10. Conduct or contract a thorough health economic analysis of the cost of introducing medicinal cannabis and hemp flowering tops in the UK.

  • The cheapest cannabis can be produced for approximately 10 US cents per gram of dried flower; given this, the average UK prescription could cost around $3 per month. However, through the Twenty 21 programme run by Drug Science, dried flower can be prescribed for around £7 per gram – capped at £150 per month. As such, a comprehensive health economic analysis of the financial impact of providing medicinal cannabis widely in the UK through the NHS is urgently required.
  • The authors suggest that the analysis should take account of various offsets from savings made in other drug costs, such as fewer opioid prescriptions (in the US, lowering opioid prescriptions by 29 percent resulted in a 29 percent Medicaid saving, representing several millions of dollars), less anticonvulsants for epilepsy and anti-anxiety drugs.
  • Additionally, there could be savings from the reduced need for associated therapies, such as physiotherapy, and fewer emergency admissions for patients with conditions like epilepsy. They also argue that it could reduce carer costs and allow some people to return to work.

Conclusion

The authors concluded that many of the recommendations aim to combat the current regulatory environment surrounding medicinal cannabis; as, in its current state, they believe legislation, licensing, health decisions, evidence assessment, product approval and so forth, are spread across too many government departments, only serving to complicate the process. According to the authors, introducing an Office for Medicinal Cannabis would significantly simplify the industry in the UK and, with the suggested changes to legislation, assist an industry with huge potential economic benefit.

References

  1. Beadle A. Key Insights from The Global Cannabis Report | Prohibition Partners [Internet]. Prohibition Partners. 2021 [cited 7 May 2021]. Available from: https://prohibitionpartners.com/2019/11/07/key-insights-from-the-global-cannabis-report/
  2. Barnes M, Deacon H, Carroll P, et al.
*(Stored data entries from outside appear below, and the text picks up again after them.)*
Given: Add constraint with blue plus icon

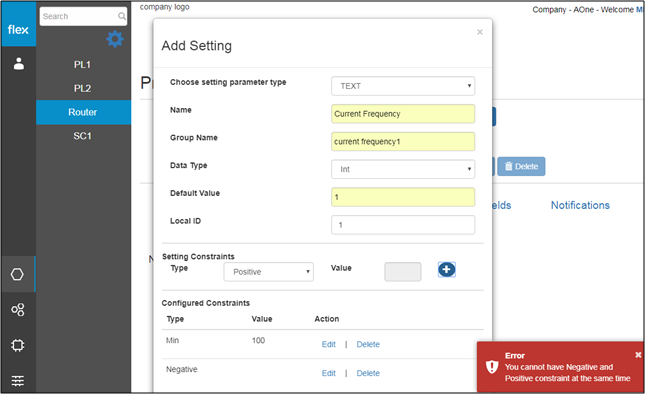Looking at the screenshot, I should (x=446, y=270).
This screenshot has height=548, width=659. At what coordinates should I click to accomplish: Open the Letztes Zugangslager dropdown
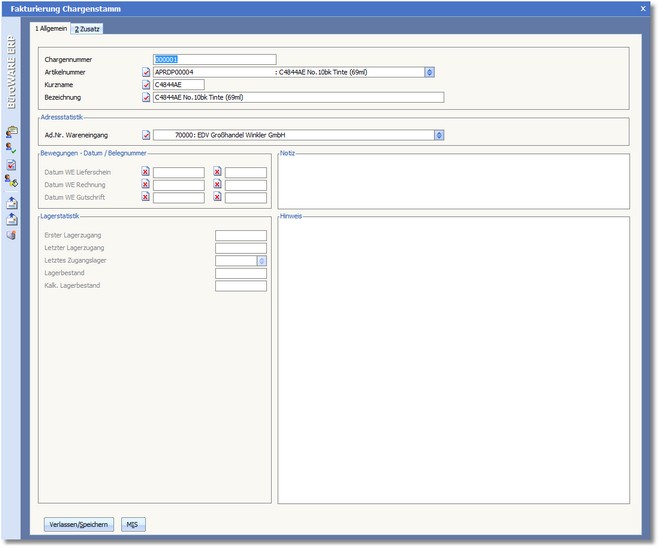(x=261, y=261)
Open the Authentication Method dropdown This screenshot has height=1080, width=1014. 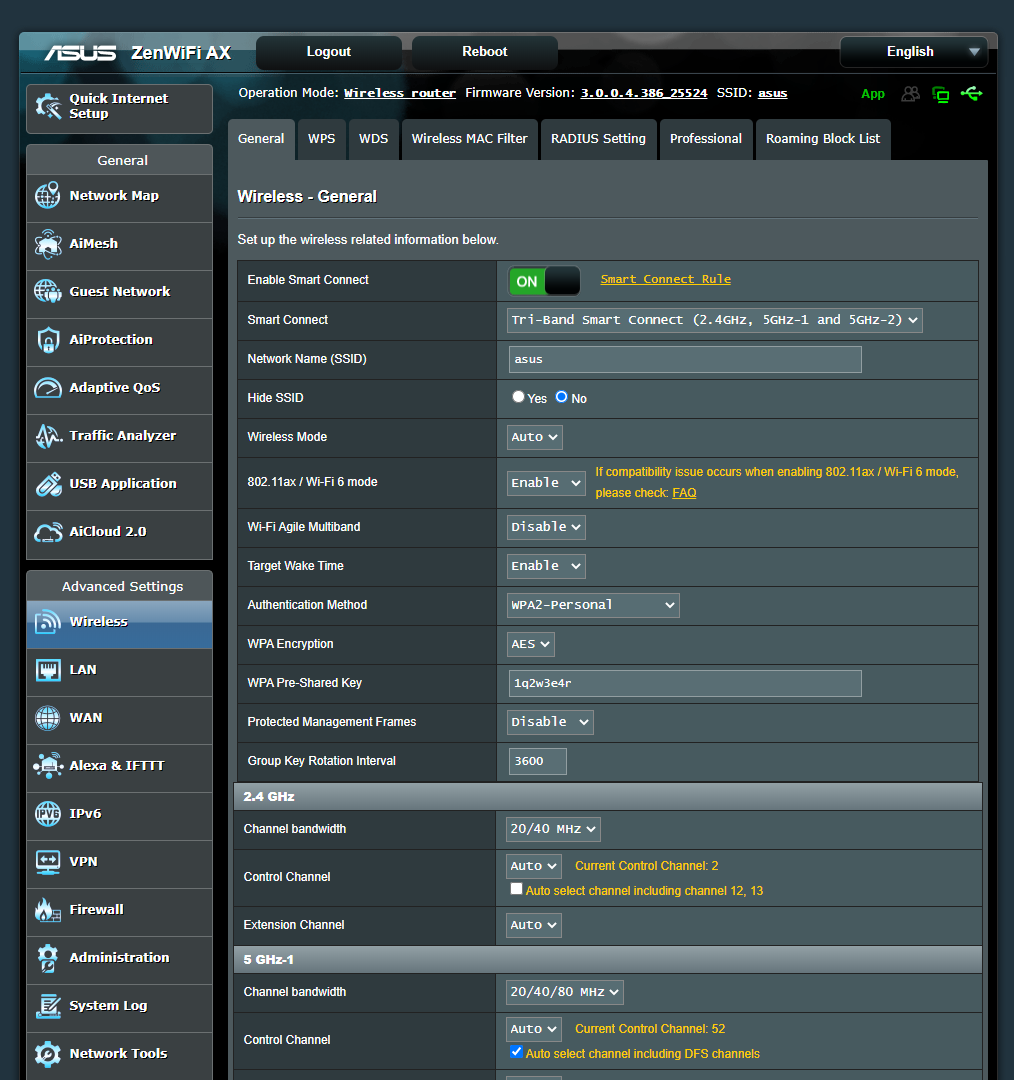pyautogui.click(x=593, y=605)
UK Medical Cannabis & CBD Market Discussion Paper: Ten Recommendations for Government [Internet]. Maple Tree Consultants and Solicitors; 2021 [cited 7 May 2021]. Available from: https://www.mapletreeconsultants.co.uk/ten…
  3. Ware M. Medical cannabis. Encyclopaedia Britannica, 23 Jul. 2020, https://www.britannica.com/science/medical-cannabis. Accessed 7 May 2021.
  4. Lloyd J. The CBD market [Internet]. Savills.co.uk. 2020 [cited 7 May 2021]. Available from: https://www.savills.co.uk/research_articles/229130/296363-0#summary

One response to “Ten recommendations to foster the UK’s medicinal cannabis market”

  1. Ash Ramzan says:

    Interesting article and perspectives. It’s worth noting that MHRA and UK Home Office have established a joint 5-step process in recognition of the need to reform the licensing process; hopefully this will address the author’s first recommendation.